The Animation Manager can be used to define animations (with key frames). We have included a few example animations to help you get started.
The first step in creating animations is to define 'key frames'. A key frame is a point that defines the start and end of a transition. The most simple animation will have two key frames - one at the start (0%) and one at the end (100%) - whereas more complex animations will have more key frames in between.
In the key frame you set the position (in percentages) along the duration of the animation. You must specify at least two key frames (0% and 100%), but you can have many as you like. Each key frame defines a property (and value) that is applied to the element at the specified stage of the animation.
First key frame: 0% -> background color: Black
Last key frame: 100% -> background color: White
This will smoothly animate the background color of an object from black to white.
Note that the timing is defined in the animation properties of the object, not in the animation itself. This way you can reuse an animation in different objects with different timing settings.
Not all animations are useful for all objects. For instance animating the background color of an image or shape will not do anything because
there is no background in that case.
Also animating left/top/width/height/margin/etc will not work for most objects because these values are usually fixed. If you want to animate
the size or position of an object it's better to use transforms. See the examples for more details.
Assign an animation to an object
For objects that do support animations the 'Animation' button in the toolbar will be enabled.
This is where you can select the animation and set the timing.

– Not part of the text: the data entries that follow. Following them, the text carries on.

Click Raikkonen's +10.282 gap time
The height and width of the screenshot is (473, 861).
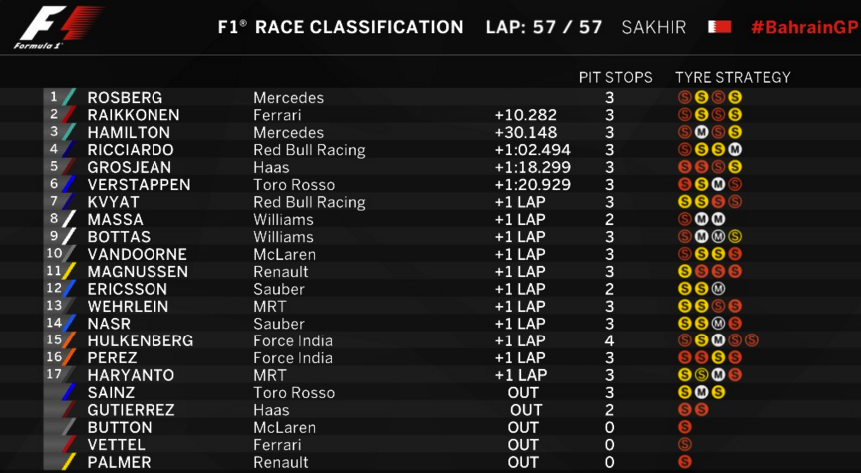coord(525,115)
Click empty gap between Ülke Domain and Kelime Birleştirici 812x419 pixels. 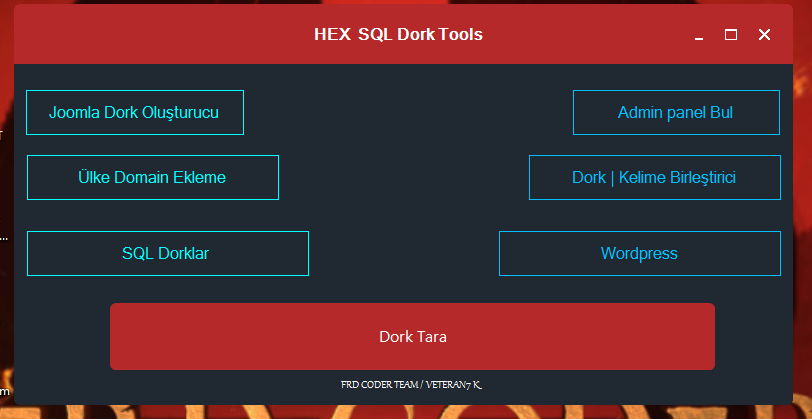(x=403, y=177)
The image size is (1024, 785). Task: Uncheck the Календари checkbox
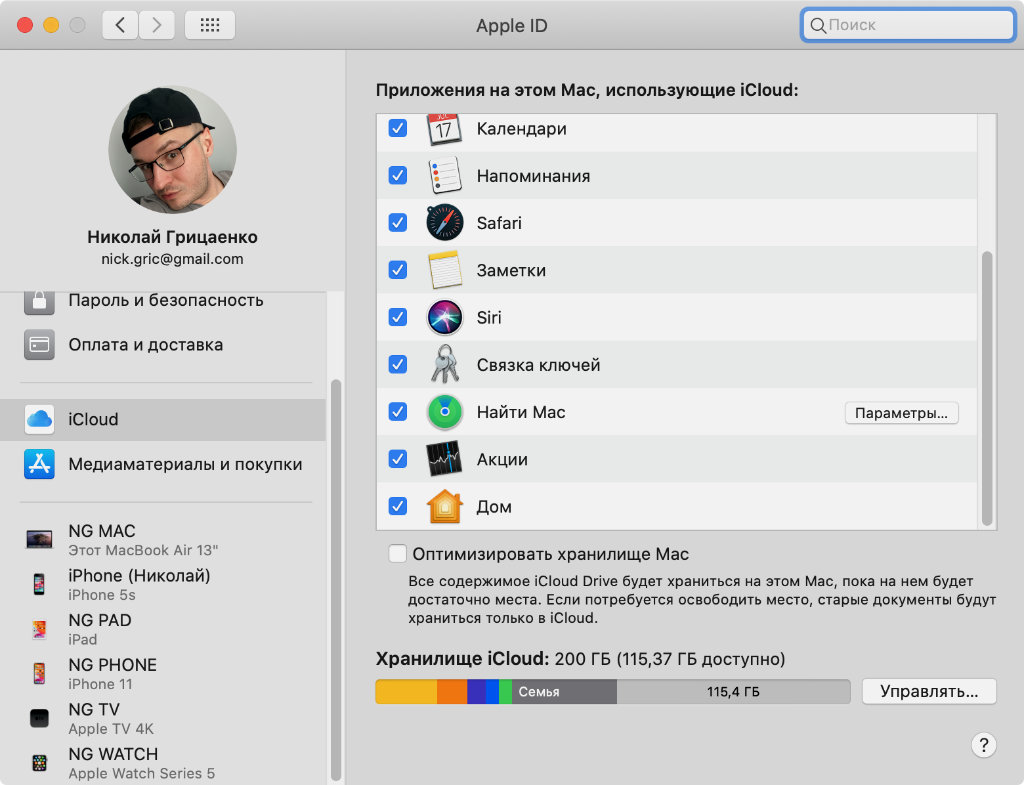click(398, 129)
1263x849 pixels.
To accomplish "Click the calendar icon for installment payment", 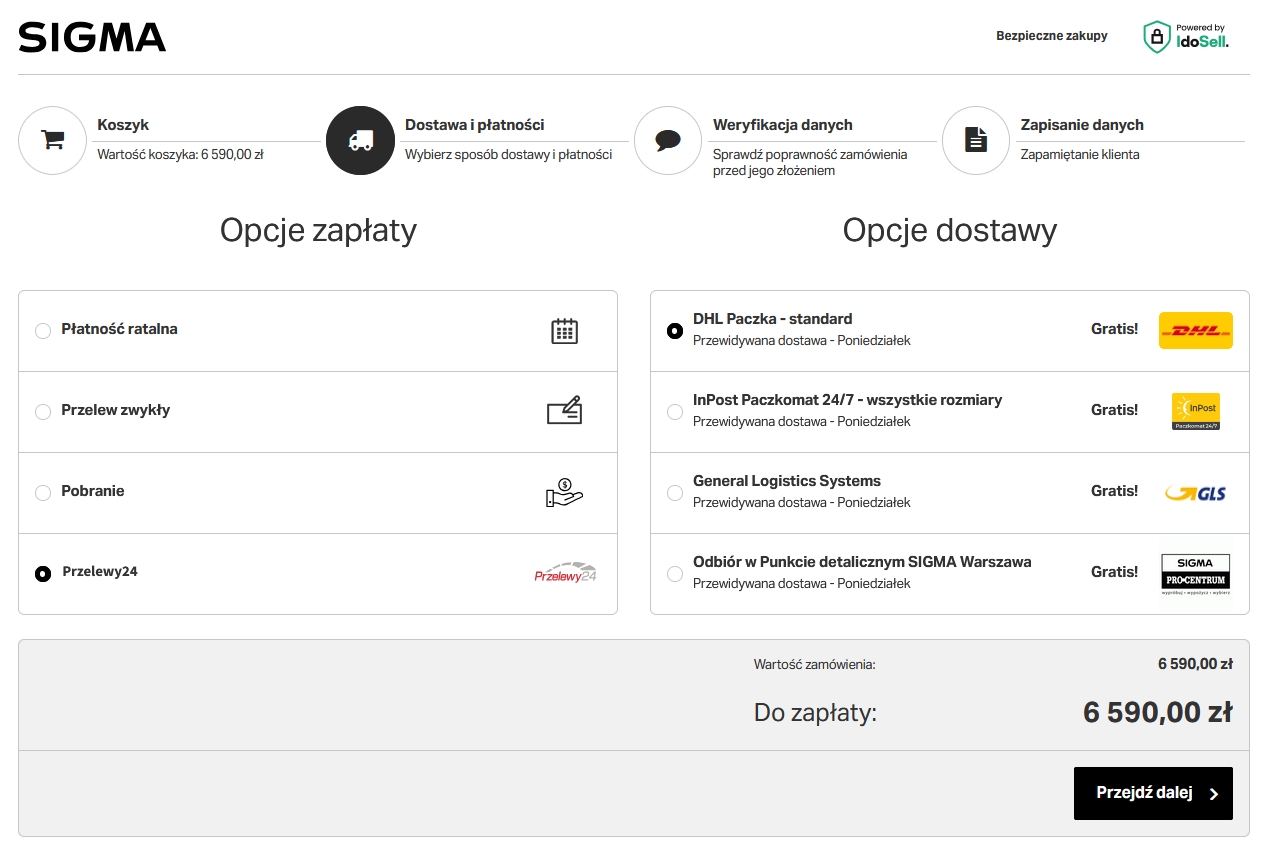I will tap(565, 331).
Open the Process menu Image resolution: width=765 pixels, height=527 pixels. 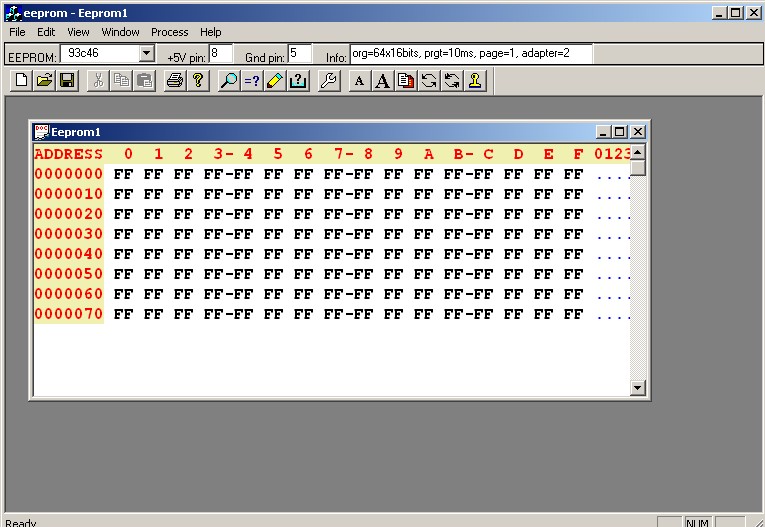(x=169, y=32)
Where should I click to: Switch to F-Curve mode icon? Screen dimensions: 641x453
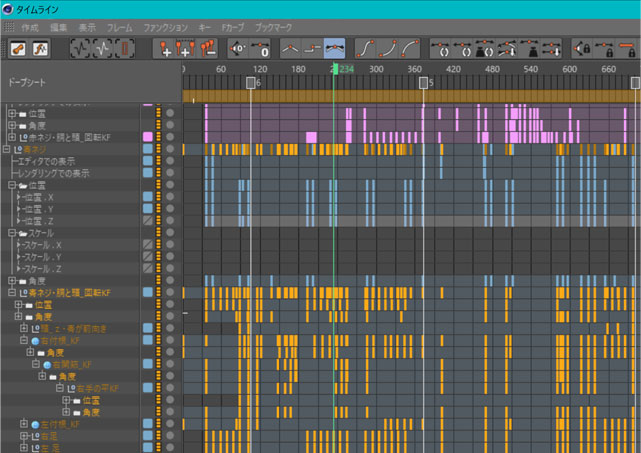[43, 48]
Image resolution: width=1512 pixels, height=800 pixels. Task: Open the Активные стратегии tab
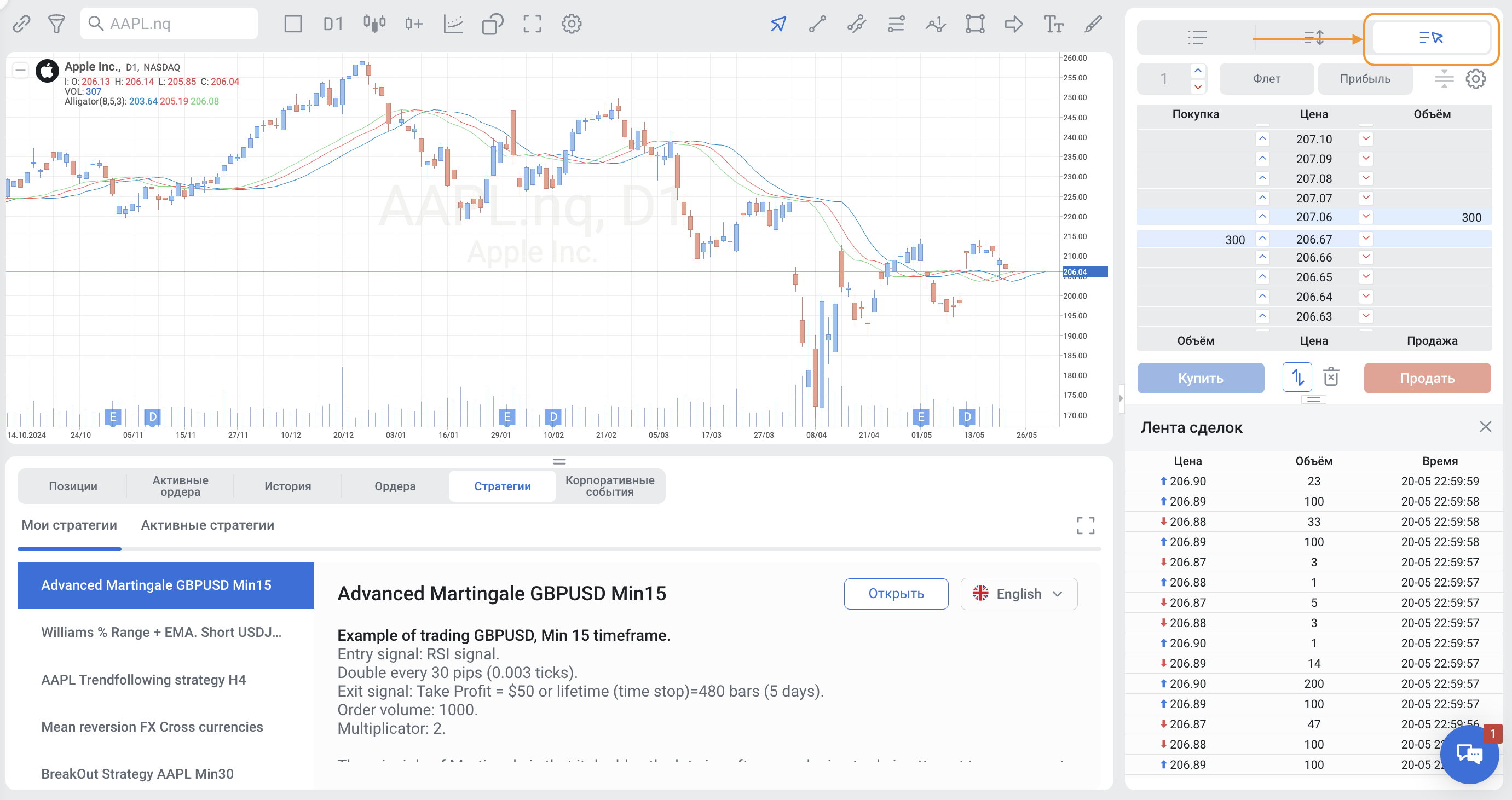pyautogui.click(x=207, y=525)
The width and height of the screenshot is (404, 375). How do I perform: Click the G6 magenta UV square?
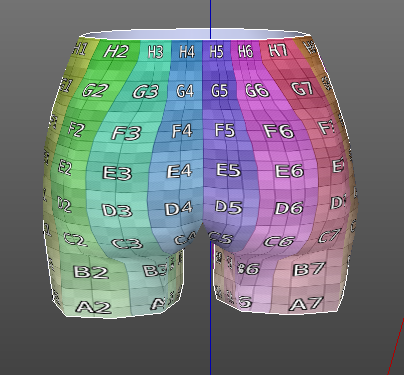(257, 90)
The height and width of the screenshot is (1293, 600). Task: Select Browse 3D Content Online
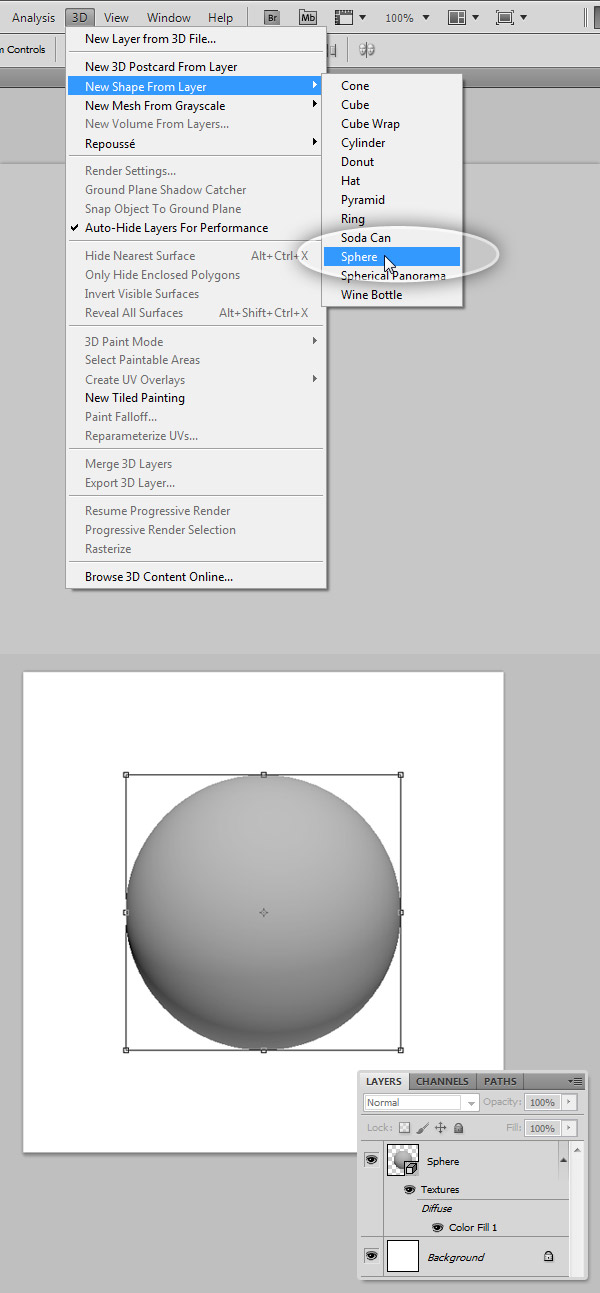158,577
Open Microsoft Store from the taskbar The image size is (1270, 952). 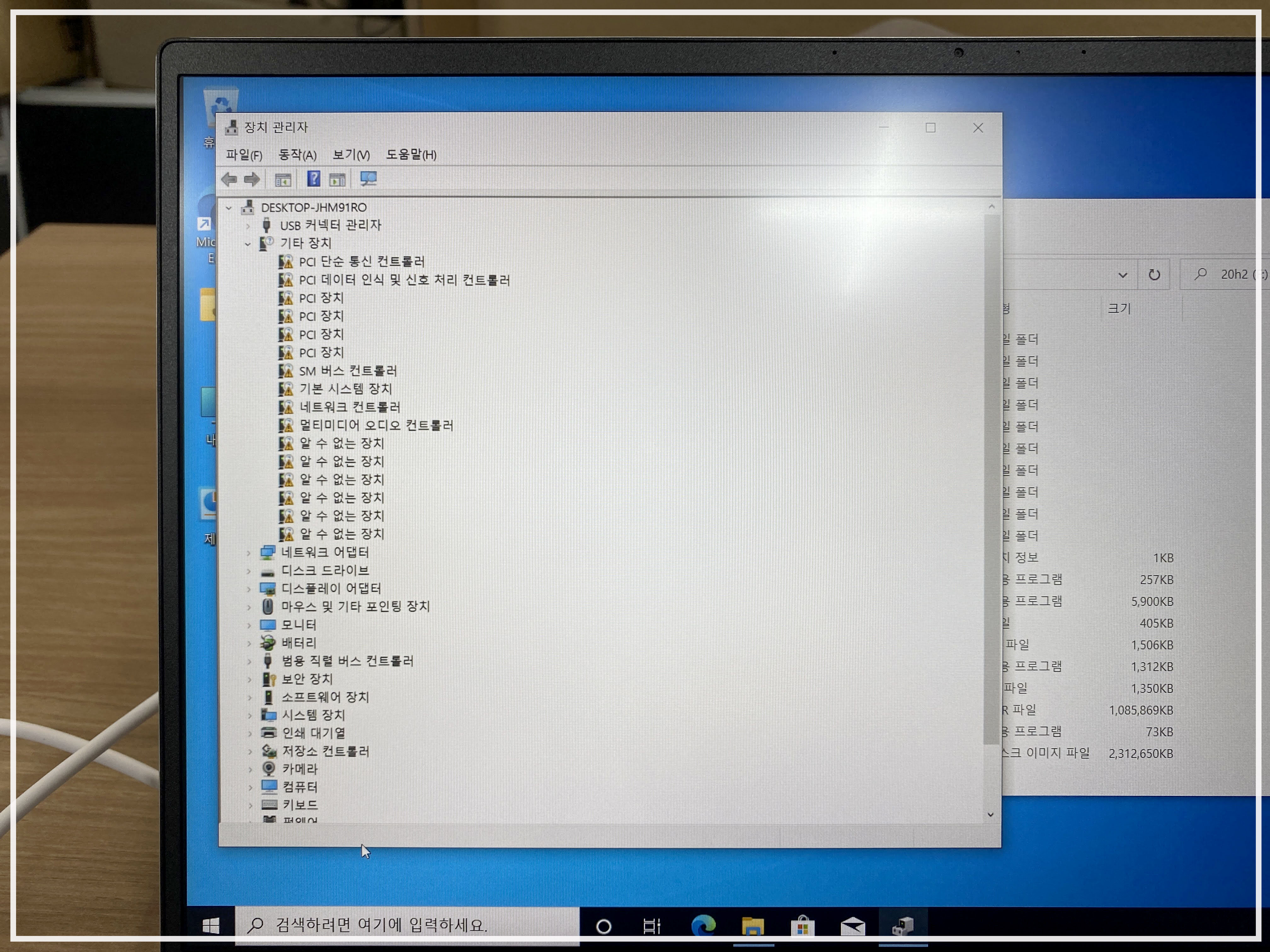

Specifies the animation (as created in the Animation Manager) to use for the object. The animation will start automatically on page load.
Specifies the duration of the animation in milliseconds.
Delay causes the very first run of the animation to wait for the specified amount of time (in milliseconds) before beginning to execute.
Note that the delay will not occur during animation repeats. It will only be used for the first iteration of the animation.
You can configure how many times you would like the animation to play, or you can even make it repeat infinitely by using -1.
Set this to normal to play the animation from start to finish. Or use alternate to play it forward and then backwards.
The animation-timing-function specifies the speed curve of the animation.
The speed curve defines the time an animation uses to change from one set of CSS styles to another. The speed curve is used to make the
changes smoothly. The animation-timing-function uses a mathematical function, called the Cubic Bčzier curve, to make the speed curve.
Defines how styles are applied to the target of your CSS animations outside of the animation itself.
By default your CSS animations won’t affect the element you’re animating until the first keyframe is played, then stops affecting it once the last
keyframe has completed.
This option determines whether an animation's initial state is running or paused.
Example: Add rotate animation to a shape
Add a shape to the page.
Double click the shape to open its properties and select the CSS3 animation tab.
Set the Animation to 'transform-rotate' and the duration to 2500 (2.5 seconds).
Preview or publish the page. The shape will now be animated!